Some may believe, if they are aware of the late-'70s New York no wave scene at all, that the genre begins and ends with the Brian Eno-produced compilation No New York. But only four bands are found on that album, and in truth there were dozens of New York-based groups that fell into the no wave category represented only by a single or two, a ROIR cassette, or nothing. Theoretical Girls were a major group in New York no wave, but their reputation mainly rests on one small-run 45 containing two songs that was issued on their own Theoretical Records imprint in 1978. The 19 selections heard on this disc, the first release from Acute Records, vastly improves Theoretical Girls' fortunes, albeit more than 20 years late. It constitutes a treasure trove of classic New York no wave that anyone interested in this genre will want.

__EXTRACTED ENTRIES__
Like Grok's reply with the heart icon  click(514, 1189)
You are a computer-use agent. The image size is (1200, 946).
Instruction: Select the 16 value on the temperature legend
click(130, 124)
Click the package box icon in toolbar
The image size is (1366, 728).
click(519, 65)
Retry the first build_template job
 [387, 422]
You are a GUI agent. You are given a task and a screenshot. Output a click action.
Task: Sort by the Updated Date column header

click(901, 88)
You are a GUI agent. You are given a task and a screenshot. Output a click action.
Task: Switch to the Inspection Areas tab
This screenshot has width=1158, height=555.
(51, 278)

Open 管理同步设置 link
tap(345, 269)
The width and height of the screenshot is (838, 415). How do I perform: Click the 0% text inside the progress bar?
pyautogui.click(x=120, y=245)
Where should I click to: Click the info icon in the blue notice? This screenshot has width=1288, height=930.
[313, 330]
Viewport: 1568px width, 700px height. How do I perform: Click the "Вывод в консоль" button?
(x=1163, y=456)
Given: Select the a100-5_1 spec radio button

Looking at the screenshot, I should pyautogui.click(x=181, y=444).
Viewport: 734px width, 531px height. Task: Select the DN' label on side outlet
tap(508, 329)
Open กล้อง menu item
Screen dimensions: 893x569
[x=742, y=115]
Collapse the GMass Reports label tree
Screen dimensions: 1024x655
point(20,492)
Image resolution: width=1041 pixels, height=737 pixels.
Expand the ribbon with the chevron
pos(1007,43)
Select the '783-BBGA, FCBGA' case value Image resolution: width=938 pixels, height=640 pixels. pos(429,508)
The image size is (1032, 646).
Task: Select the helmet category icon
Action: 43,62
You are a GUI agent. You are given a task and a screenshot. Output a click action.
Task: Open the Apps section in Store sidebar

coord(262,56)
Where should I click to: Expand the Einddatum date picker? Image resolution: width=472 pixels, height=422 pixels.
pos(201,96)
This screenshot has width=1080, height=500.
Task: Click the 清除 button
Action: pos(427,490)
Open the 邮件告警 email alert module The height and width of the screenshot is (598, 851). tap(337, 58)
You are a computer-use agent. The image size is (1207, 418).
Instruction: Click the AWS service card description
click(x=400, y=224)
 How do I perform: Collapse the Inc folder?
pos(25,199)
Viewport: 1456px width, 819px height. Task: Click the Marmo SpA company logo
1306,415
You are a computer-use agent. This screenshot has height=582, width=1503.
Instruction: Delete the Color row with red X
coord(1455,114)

__TASK SET__
(A) Reproduce everything in the Theoretical Girls review from "Some may believe, if" down to "genre will want.".
(B) According to the Theoretical Girls review, on which imprint was the band's 1978 45 issued?
(C) Decide whether each statement agrees with the Theoretical Girls review, and quote the words that settle it.
(i) The compilation No New York features four bands.
(ii) The disc is the second release from Acute Records.
(iii) The band's 1978 45 contained three songs.

__ANSWERS TO THIS EXERCISE__
(A)
Some may believe, if they are aware of the late-'70s New York no wave scene at all, that the genre begins and ends with the Brian Eno-produced compilation No New York. But only four bands are found on that album, and in truth there were dozens of New York-based groups that fell into the no wave category represented only by a single or two, a ROIR cassette, or nothing. Theoretical Girls were a major group in New York no wave, but their reputation mainly rests on one small-run 45 containing two songs that was issued on their own Theoretical Records imprint in 1978. The 19 selections heard on this disc, the first release from Acute Records, vastly improves Theoretical Girls' fortunes, albeit more than 20 years late. It constitutes a treasure trove of classic New York no wave that anyone interested in this genre will want.

(B) Their own Theoretical Records imprint.

(C)
(i) Yes: "only four bands are found on that album"
(ii) No: "the first release from Acute Records"
(iii) No: "one small-run 45 containing two songs"